Excellent. Very convincing evidence that vested interests are the driving force behind radiophobia. I see it in discussions on FaceBook - outrage from a radiation remediation expert, when I published Robert Hargraves' figure debunking EPA's claim that radon was causing more deaths than drunk driving. What followed was a multi-year debate, which I have summarized at
https://citizendium.org/wiki/Fear_of_radiation/Debate_Guide#LNT_and_radon,_Controversy_over_Figure_4
At first I was going to just delete the offending figure. Radon is not essential to our article on radiophobia, and Citizendium does not take sides on controversial issues. But after digging in on the basis for the figure (County-level data on lung cancer and radon) I decided not to back down.
Where the debate stands today: The pro-LNTers are insisting that the apparent 30% drop in lung cancer with moderate levels of radon, is not due to any beneficial effect of the radon, but a "confounding" of the data by smoking or some other unknown factor. That is mathematically possible, but not plausible. There are statistics experts on both sides, and the debate degenerates into terms our readers cannot understand.
Jack, I would love see you do a thorough debunking of the radon "hill they will die on". Here is my rough draft. It does not require statistics any more than understanding histograms and scatterplots:
https://docs.google.com/document/d/1bTrkJSvrq-hzHaiE5WJBcPZOdkUoLHJb7Y3p13BLyUw/edit?tab=t.0#heading=h.54fwqtl8kxaw
David,
In learning about radiation, I think we all go thru a radon phase. I know I did. AFAIK the Cohen study was the first large bit of epidemiology that explicitly questioned LNT. It's what got me to start digging into the subject. But it is far from the most compelling.
The clumping of smokers by state, when what we really need are individual dose rate profiles. The plethora of possible confounding factors. If you look at a radon map of the US, it looks a lot like a presidential election result map. Maybe Republicans are more radiation resistant then Democrats. Most importantly, the dose rate profiles are tiny. And all radon DRP's are qualitatively similar, low dose rates stretched out over long periods. The signal to noise ratio is just two small to say anything convincing.

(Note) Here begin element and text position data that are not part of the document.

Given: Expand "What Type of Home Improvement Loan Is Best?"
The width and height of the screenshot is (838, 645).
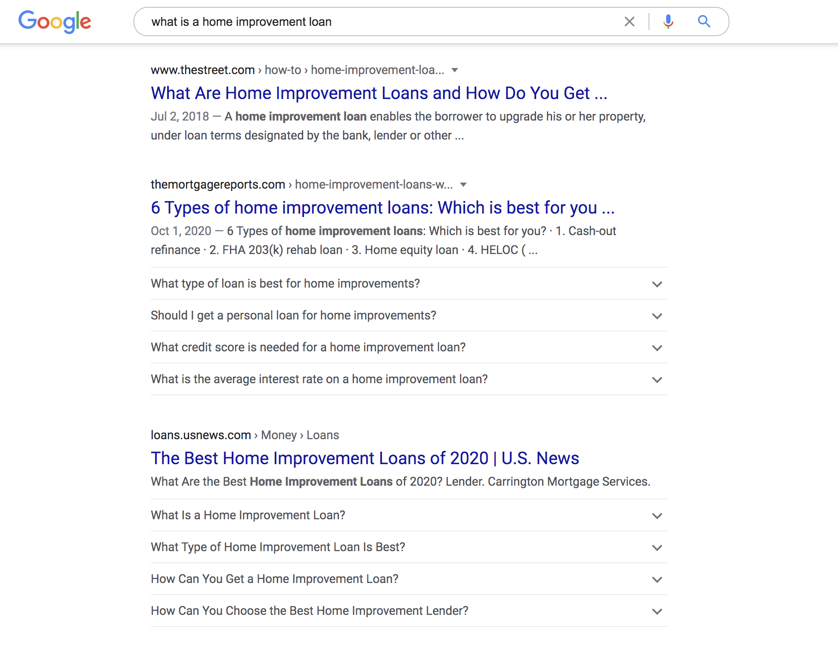Looking at the screenshot, I should [x=409, y=547].
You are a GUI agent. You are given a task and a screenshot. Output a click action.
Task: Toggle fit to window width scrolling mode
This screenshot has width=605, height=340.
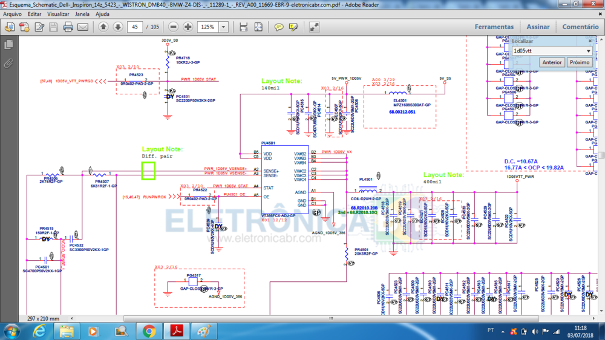pos(243,27)
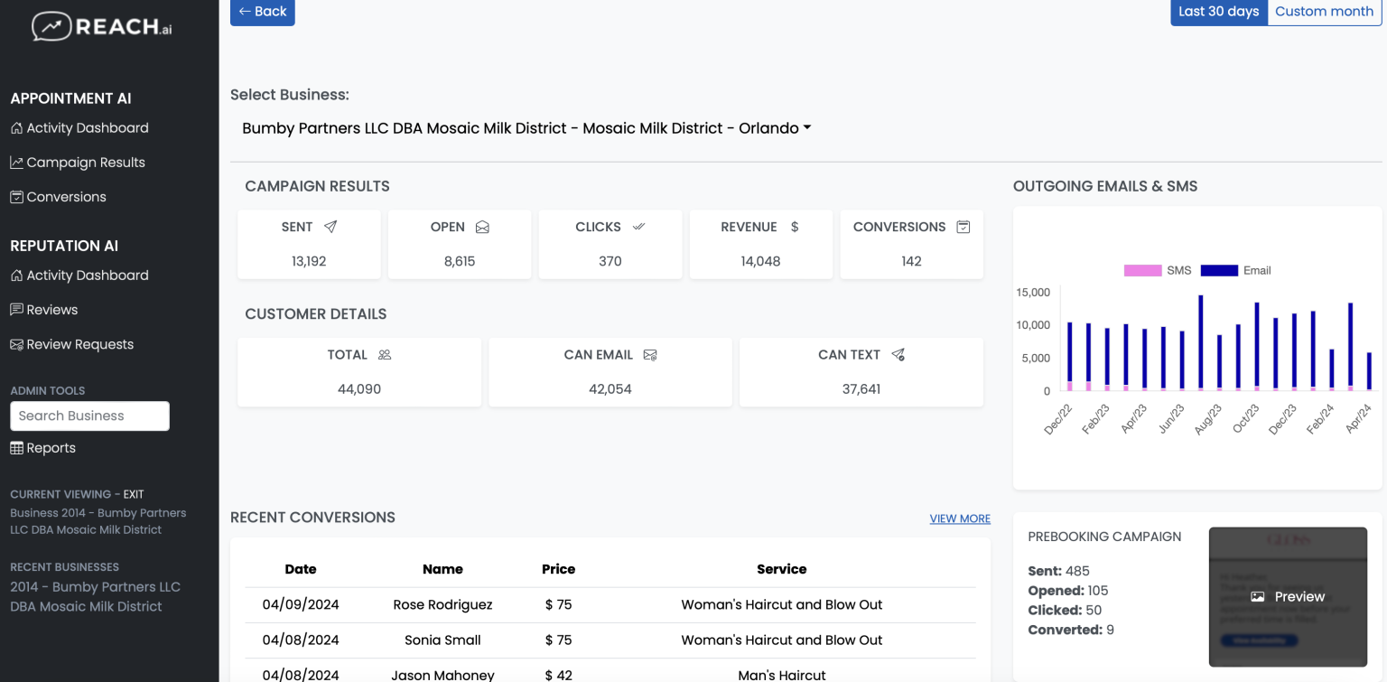Click the REACH.ai logo icon
The image size is (1387, 682).
(x=51, y=26)
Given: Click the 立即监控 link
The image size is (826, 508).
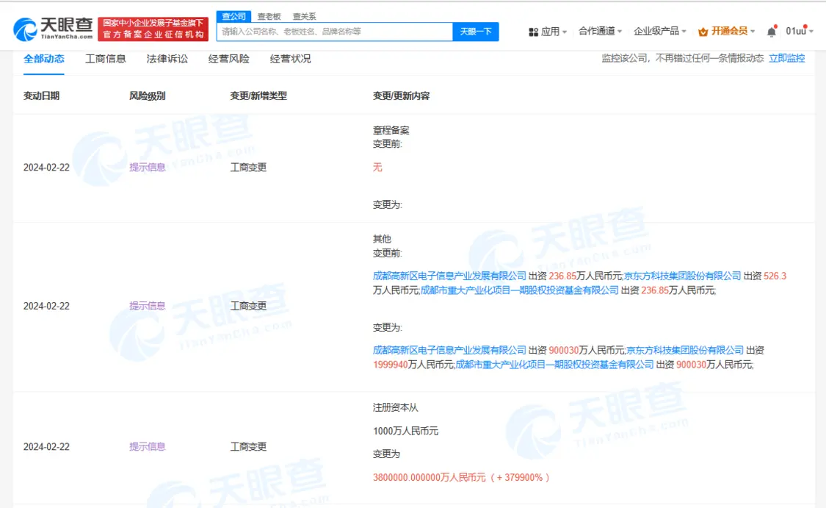Looking at the screenshot, I should pyautogui.click(x=786, y=58).
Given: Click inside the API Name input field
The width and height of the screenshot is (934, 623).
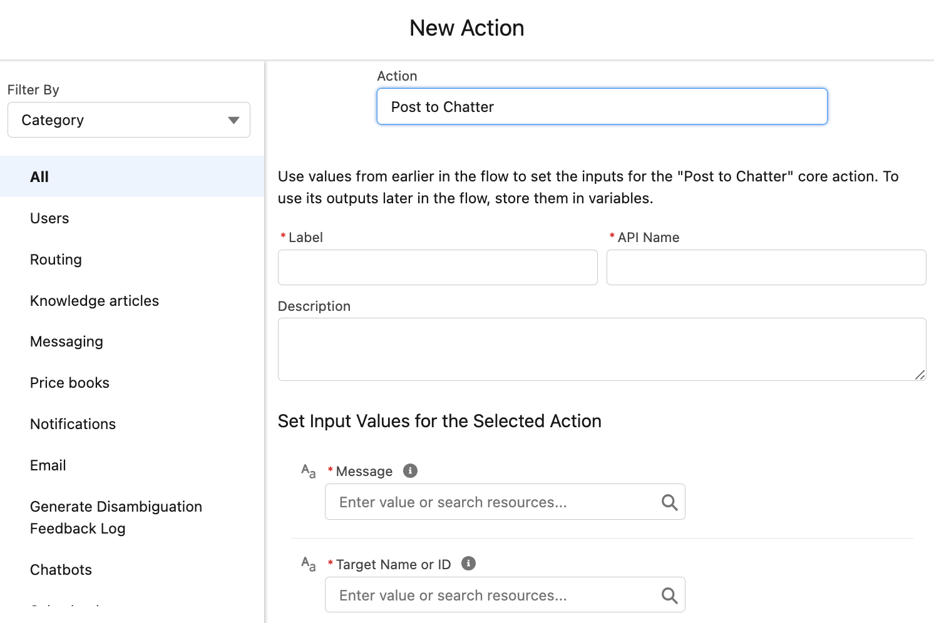Looking at the screenshot, I should pos(766,267).
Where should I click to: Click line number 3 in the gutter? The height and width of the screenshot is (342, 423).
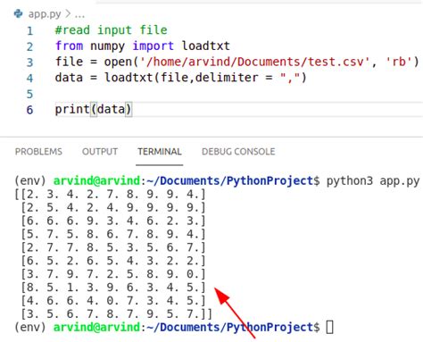point(29,63)
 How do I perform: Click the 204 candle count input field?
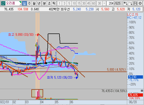click(x=110, y=3)
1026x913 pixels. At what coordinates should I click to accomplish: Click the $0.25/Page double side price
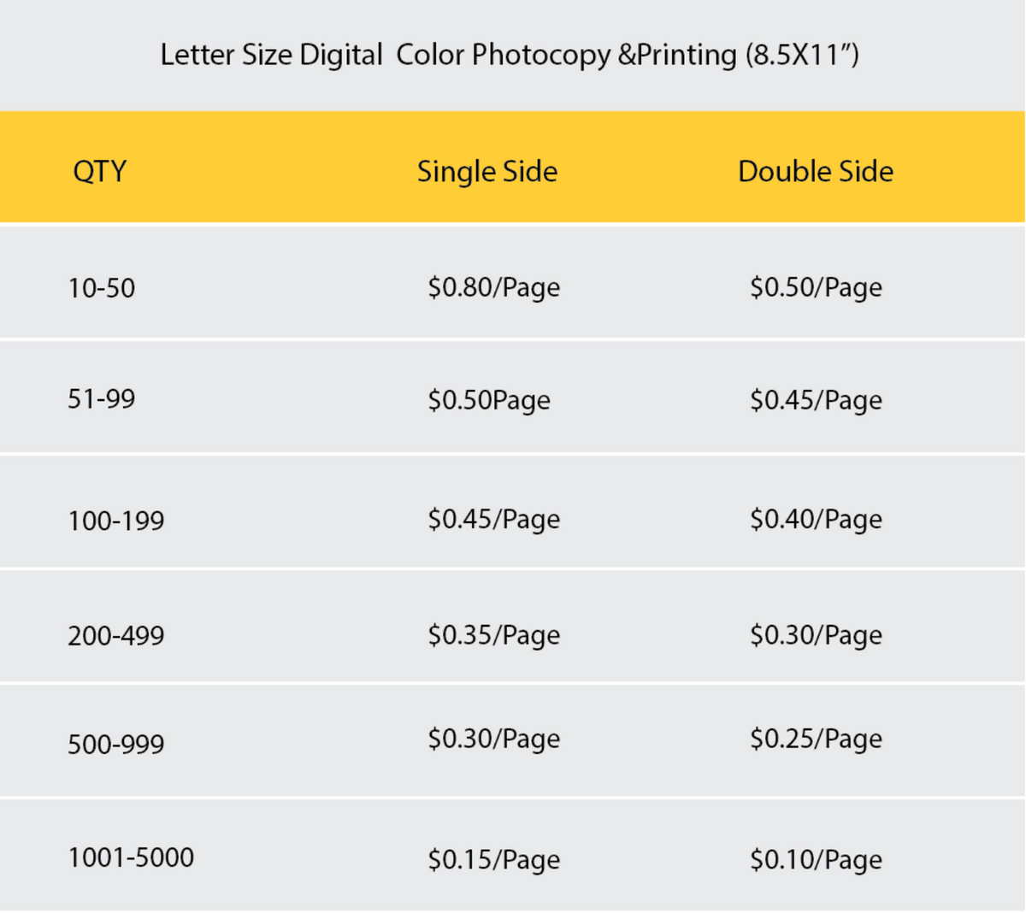816,739
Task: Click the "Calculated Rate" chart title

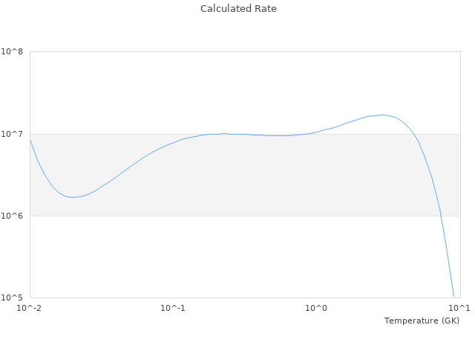Action: pyautogui.click(x=238, y=9)
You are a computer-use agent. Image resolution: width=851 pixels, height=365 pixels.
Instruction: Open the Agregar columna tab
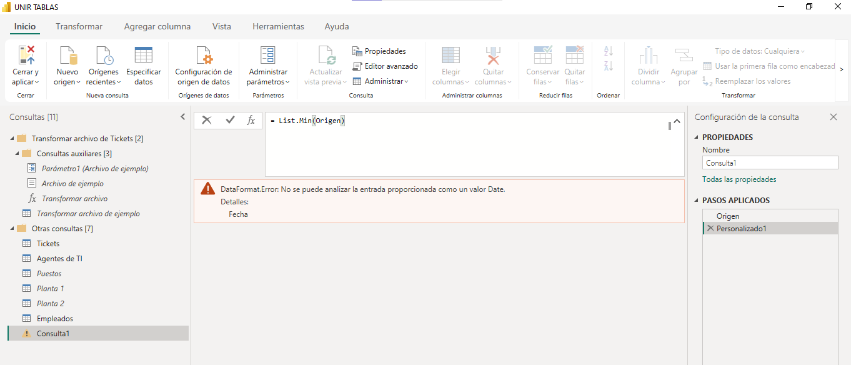point(157,27)
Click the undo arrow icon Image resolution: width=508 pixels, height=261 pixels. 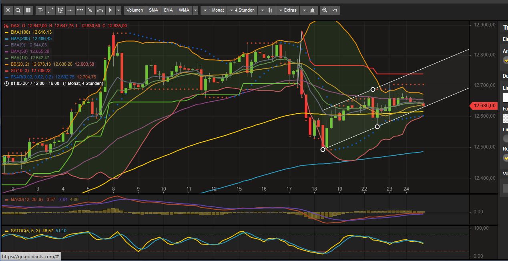pos(335,10)
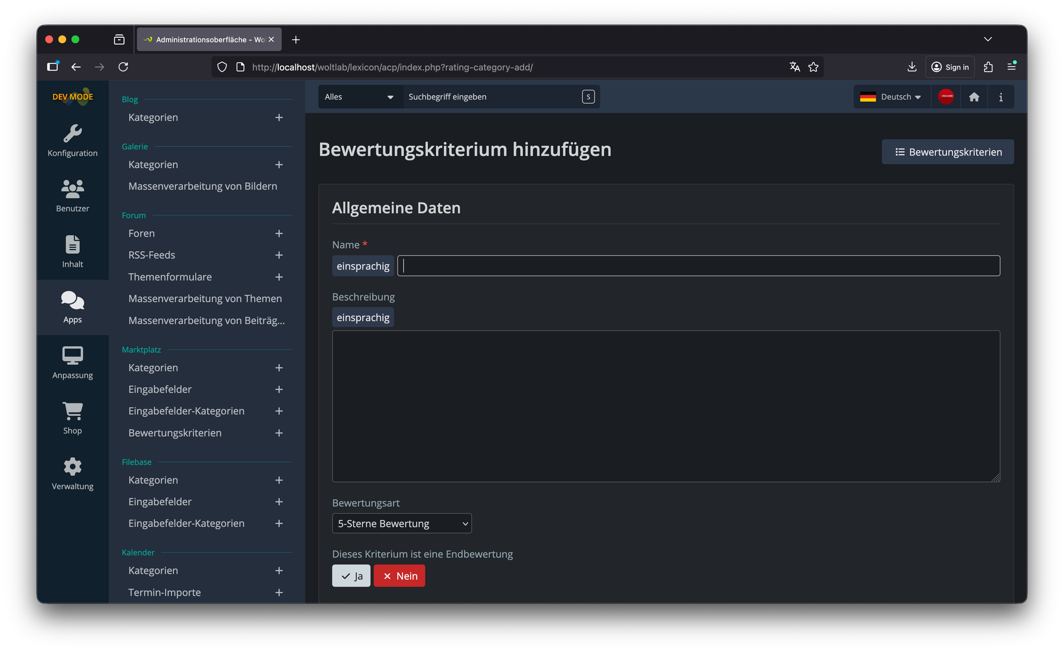Open the Anpassung monitor section
1064x652 pixels.
73,363
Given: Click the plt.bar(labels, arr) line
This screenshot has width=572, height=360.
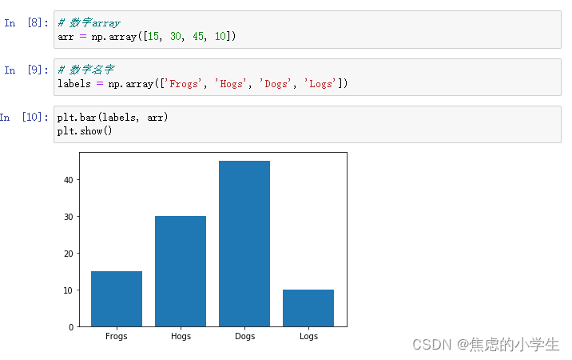Looking at the screenshot, I should (x=113, y=118).
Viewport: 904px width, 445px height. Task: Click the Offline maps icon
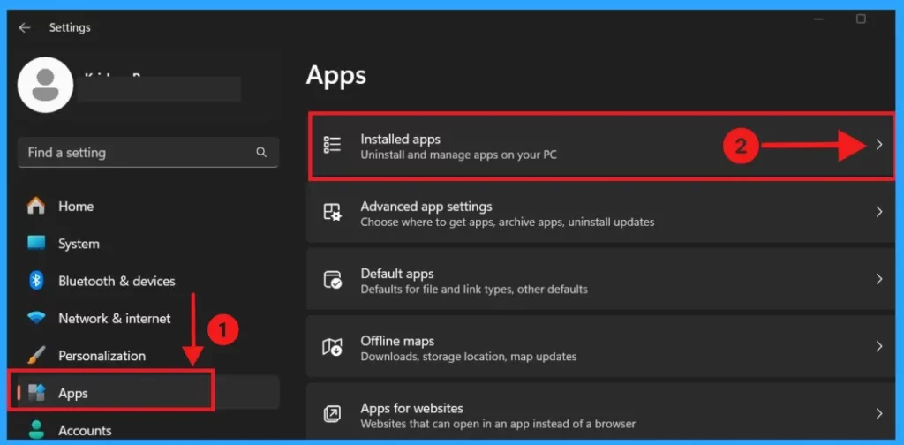click(x=333, y=348)
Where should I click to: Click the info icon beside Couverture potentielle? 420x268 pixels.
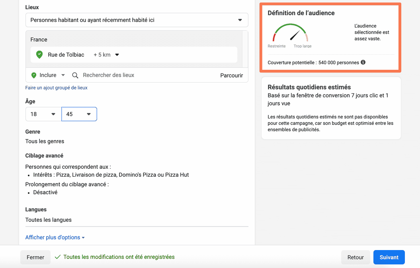click(363, 63)
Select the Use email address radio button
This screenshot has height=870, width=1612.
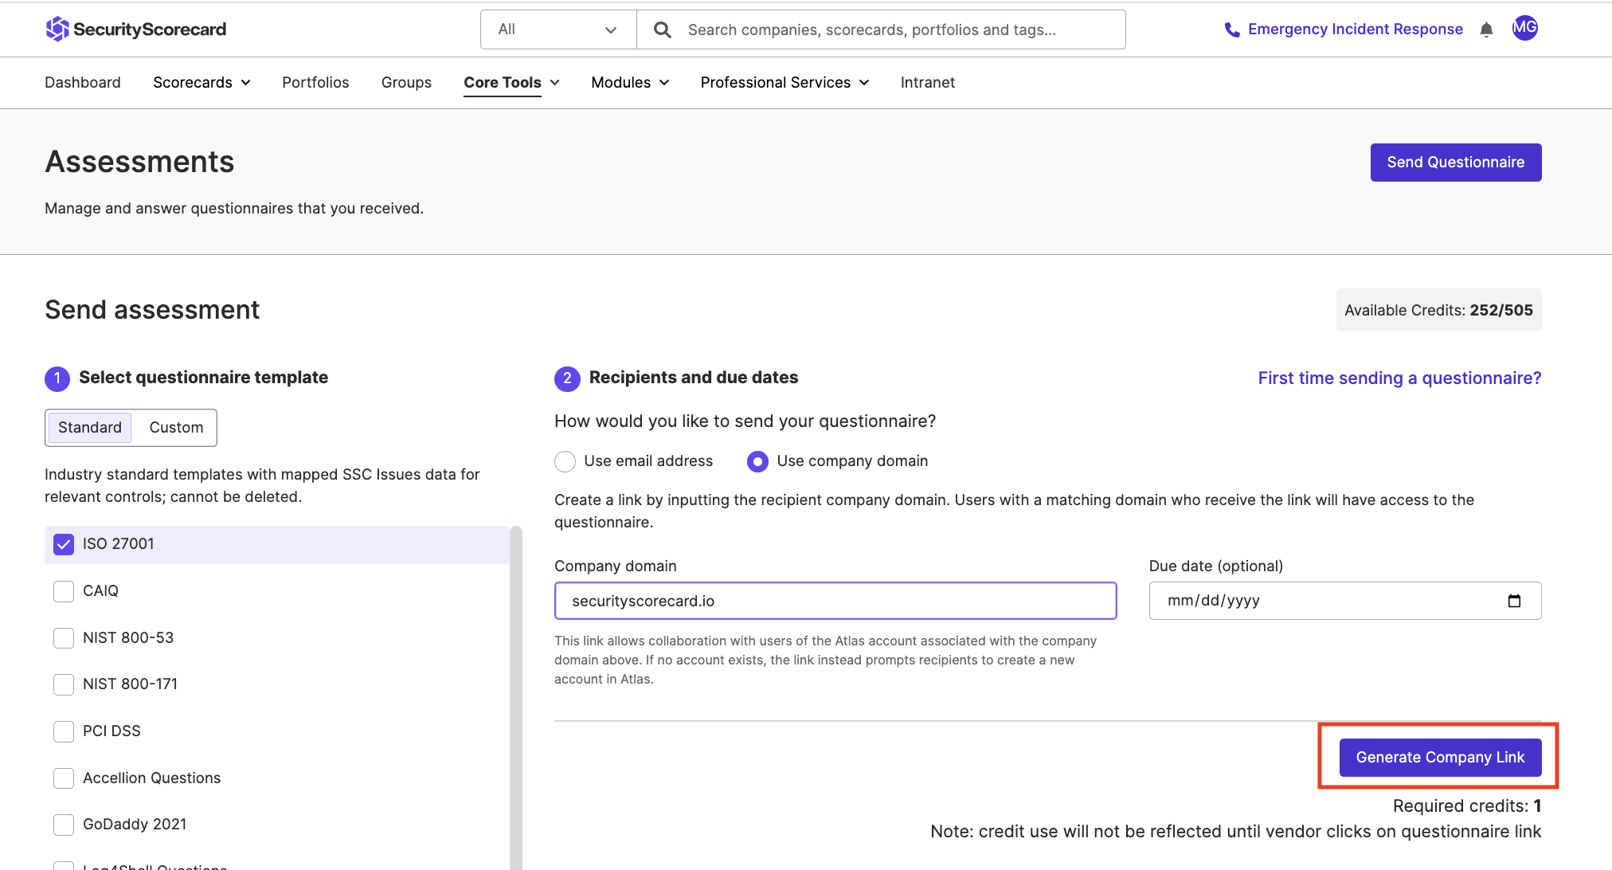pos(565,461)
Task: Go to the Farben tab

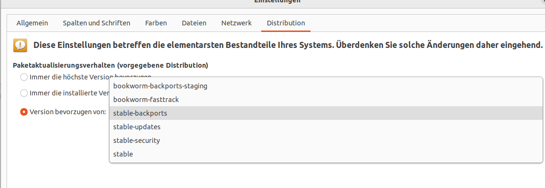Action: coord(156,24)
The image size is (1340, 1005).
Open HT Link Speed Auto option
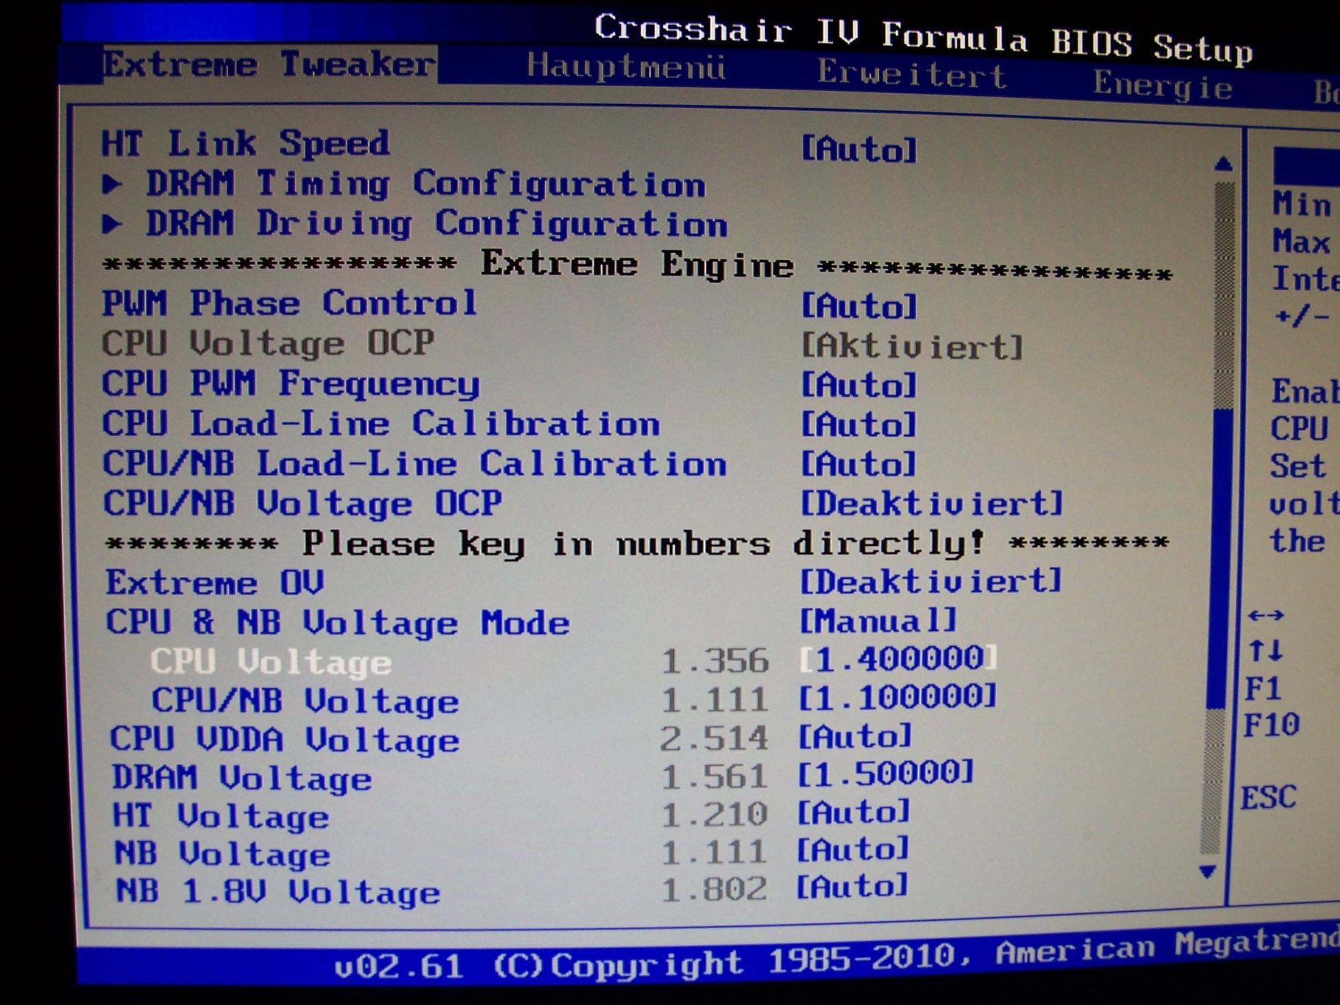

I say again, if you want to test a radiation harm model, you must do so with measured or at least estimatable dose rate profiles that are big enough and different enough so that you can compellingly falsify a theory. The RERF Life Span Study, the dial painters, the Taipei apartment exposure, the beagle studies qualify. No radon study that I know of does.
Finally, I came to realize if you want to test a radiation harm model, the first thing you should do, long before jumping into some very noisy data is ask: is it consistent with the biology. Biology first, then data. So now the first thing I ask an LNTer is: do you believe our bodies are unable to repair DNA damage?
This framing flips the script brilliantly. The idea that the nuclear complex needed public fear to sustain itself explains so much more than the standard narrative ever could. I've always wondered how regulatory capture works in reverse, where agencies don't just get captured by industry but actualy create the conditions that make their own expansion necesary. The 1967 timeline evidence is kinda devastating to the conventional wisdom.